Screenshot grounding data

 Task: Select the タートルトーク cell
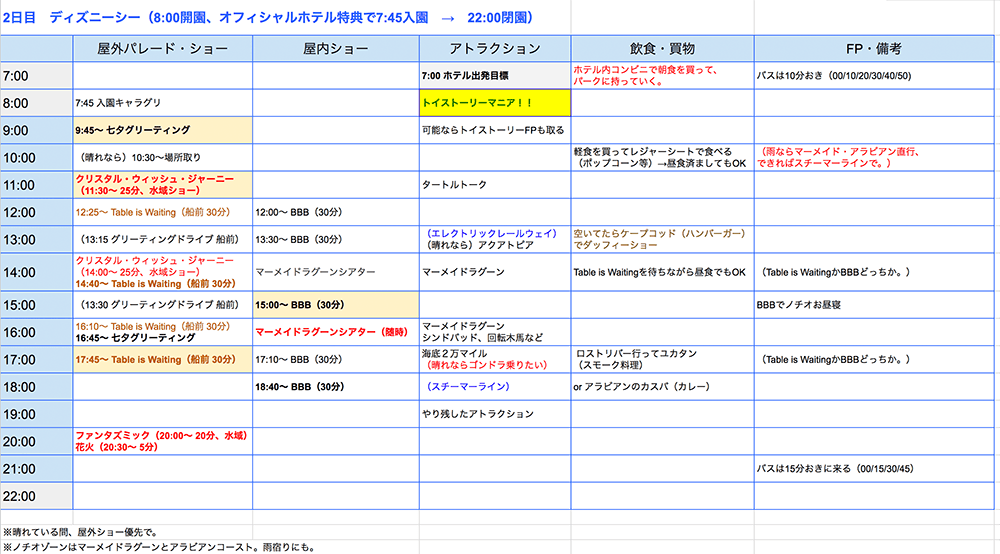click(x=495, y=184)
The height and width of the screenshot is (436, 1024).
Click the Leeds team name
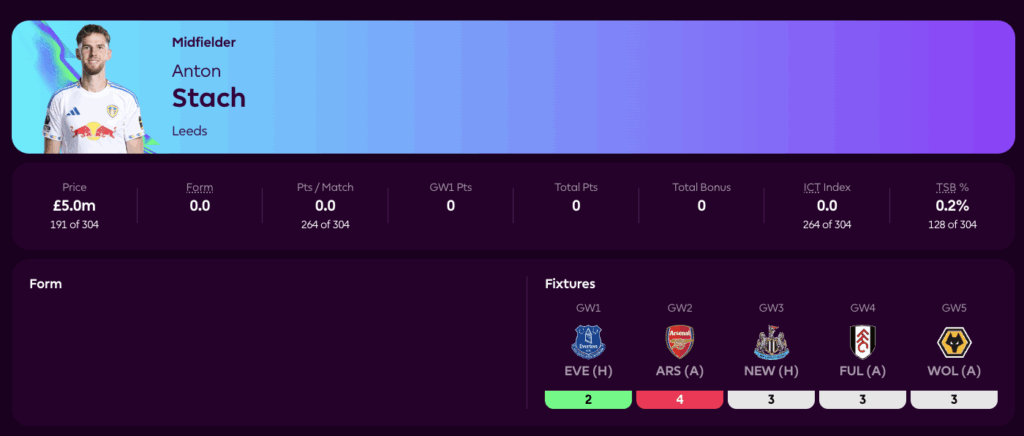pos(190,131)
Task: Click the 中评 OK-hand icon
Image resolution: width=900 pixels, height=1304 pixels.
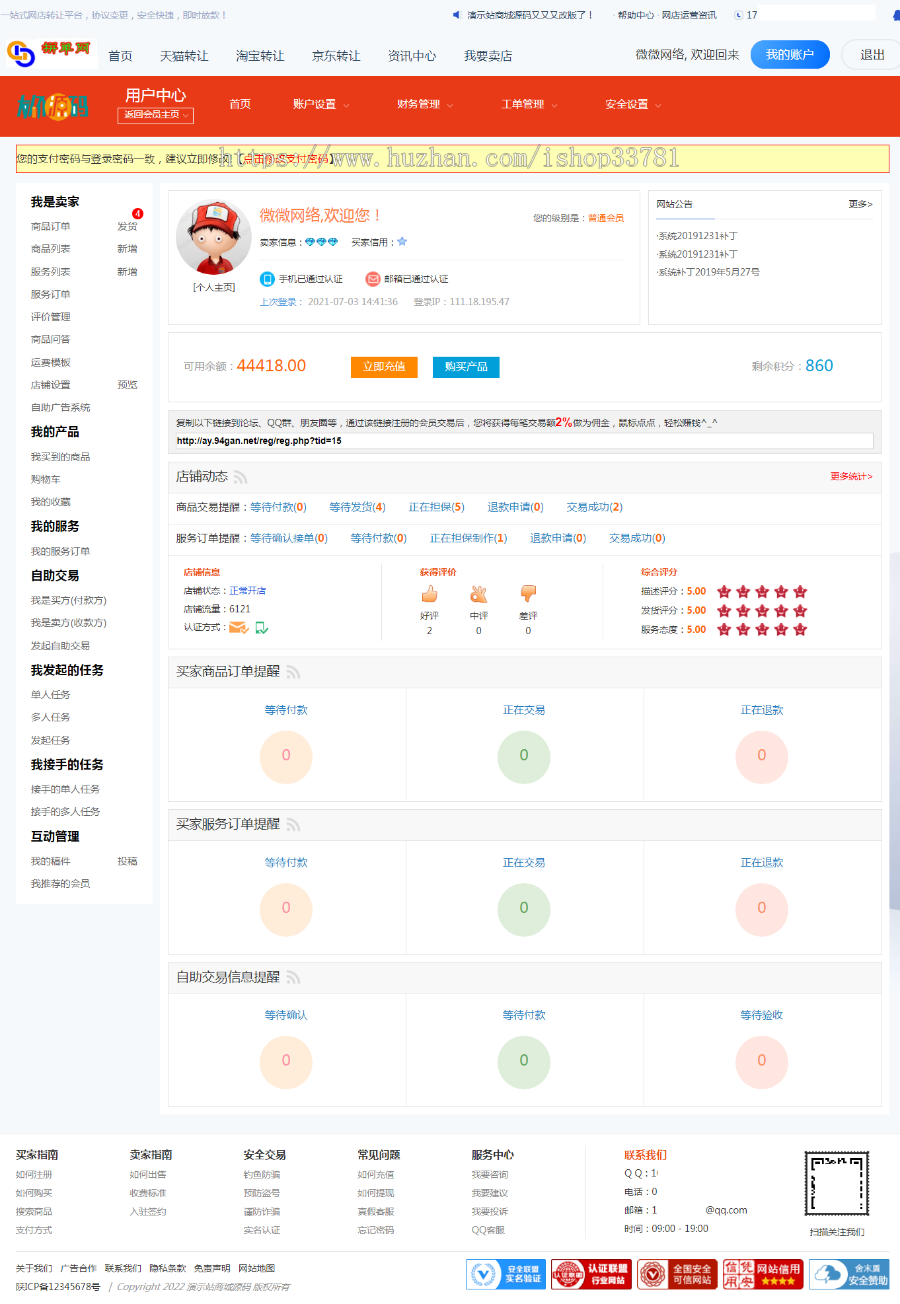Action: coord(478,594)
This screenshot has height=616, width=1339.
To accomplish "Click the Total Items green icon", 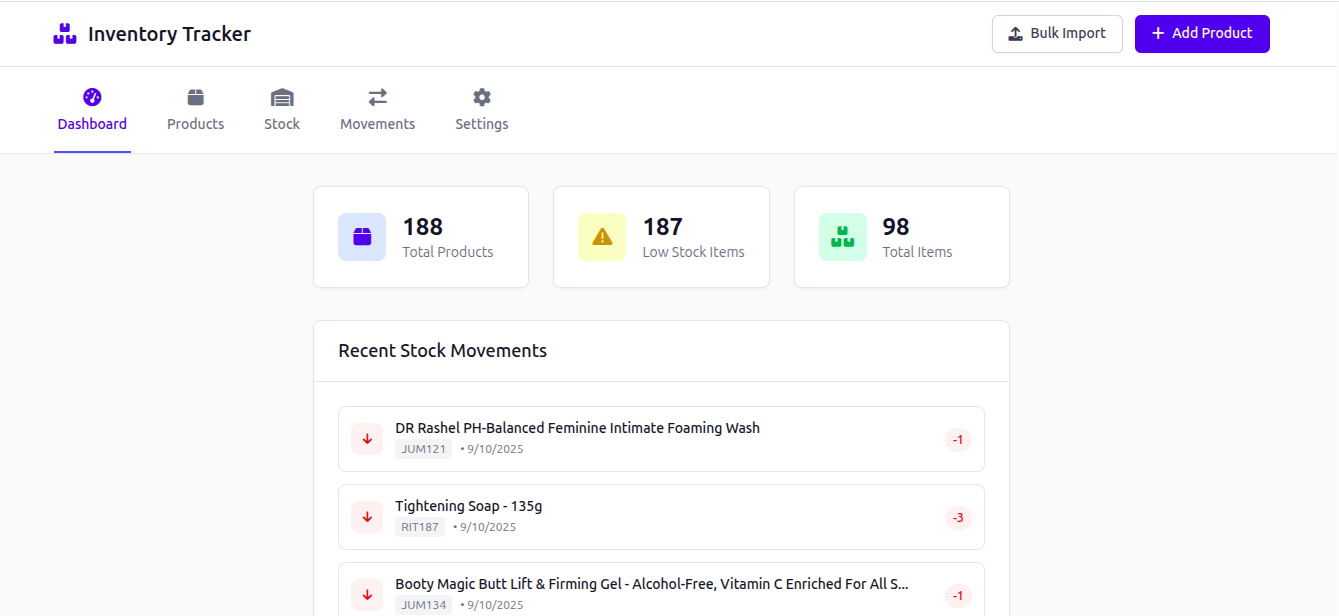I will pyautogui.click(x=842, y=237).
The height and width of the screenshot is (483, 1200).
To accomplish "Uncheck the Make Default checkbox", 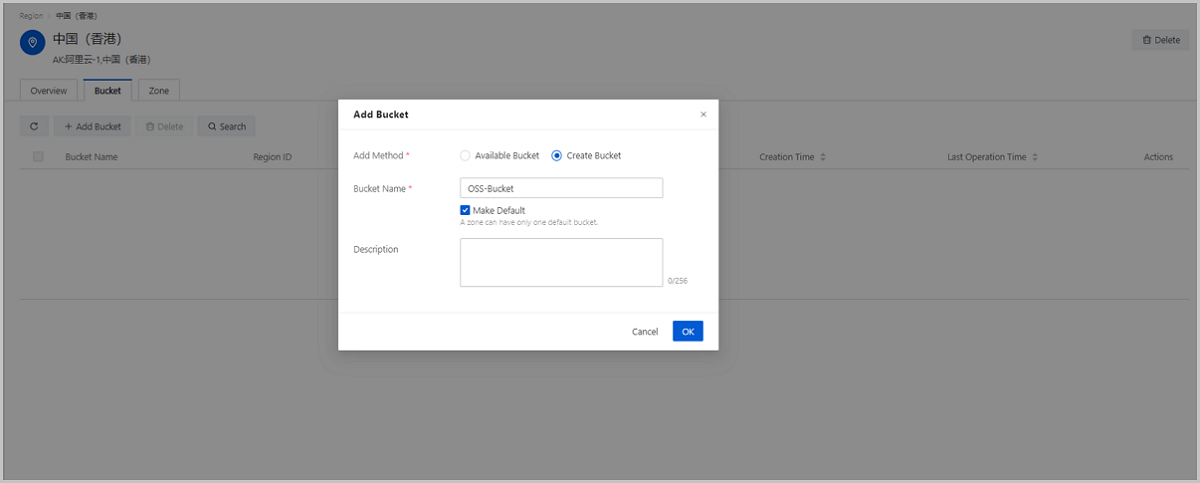I will tap(465, 210).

▶ _Task requirements_: Please return only the lines from the top of the data through the line with "This screenshot has height=616, width=1339.", exactly as written, and drop every picture.

▶ _Expected output_:
 Task: Select the タートルトーク cell
click(x=495, y=184)
The height and width of the screenshot is (436, 1024).
Click the Leeds team name
pos(190,131)
Task: Click the 中评 OK-hand icon
Image resolution: width=900 pixels, height=1304 pixels.
Action: coord(478,594)
This screenshot has height=616, width=1339.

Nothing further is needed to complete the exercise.